Semantics-Based Extraction of Relationships (SEMXTOR) in Biomedical Text


Abhishek Sharma

Oral Defence Date: 

Thursday, May 13, 2010 - 12:15


HH 301


12:15 PM


Profs. Yang, Singh and Petkovic


Advances in biotechnology and biomedical research have resulted in a large number of research findings, which are primarily published in unstructured text such as journal articles. Text mining techniques have been employed to extract knowledge from such data. In this thesis we focus on the task of identifying and extracting relations between bio-entities such as green tea and cancer. Unlike previous work that employs heuristics such as co-occurrence patterns we propose a verb-centric algorithm. This algorithm identifies and extracts the main verb(s) in a sentence.
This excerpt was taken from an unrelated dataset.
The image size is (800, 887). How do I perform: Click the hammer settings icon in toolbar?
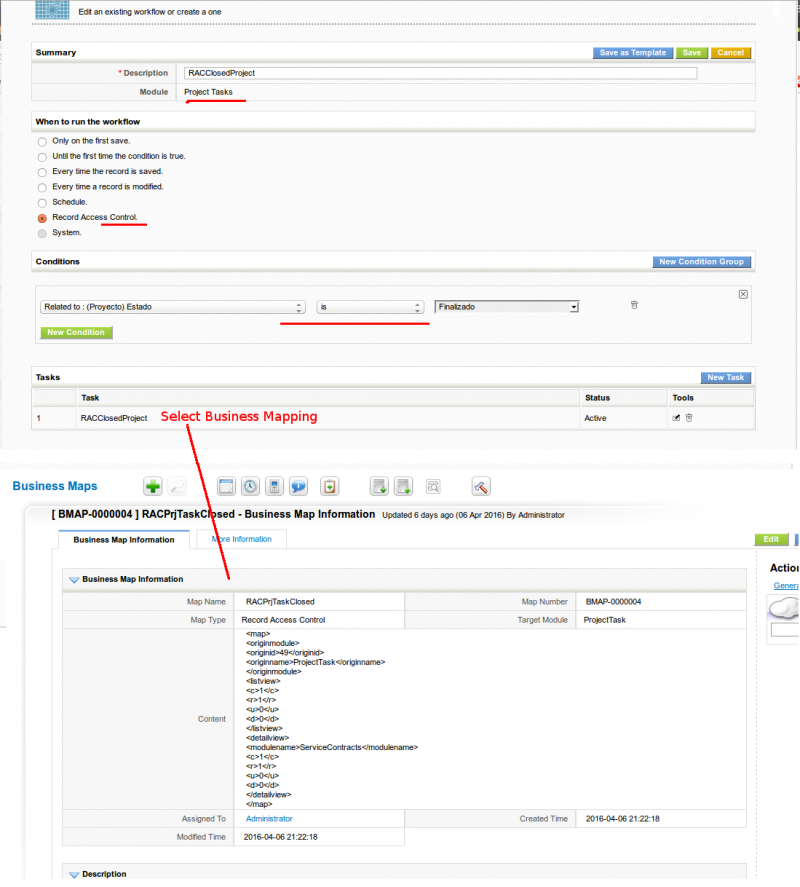click(481, 486)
Using the main verb(s) it then extracts the two involved entities of relationship. It processes the biomedical entities by applying syntactic and linguistic features such as preposition phrases. The proposed verb-centric approach can effectively handle complex sentence structures such as clauses and conjunctive sentences. According to the evaluation results the algorithms surpasses the conventional relationship extraction algorithms.

Abhishek Sharma

Biomedical literature, relationship extraction, verb-centric methodology, syntactic and linguistic information, participating relational entities.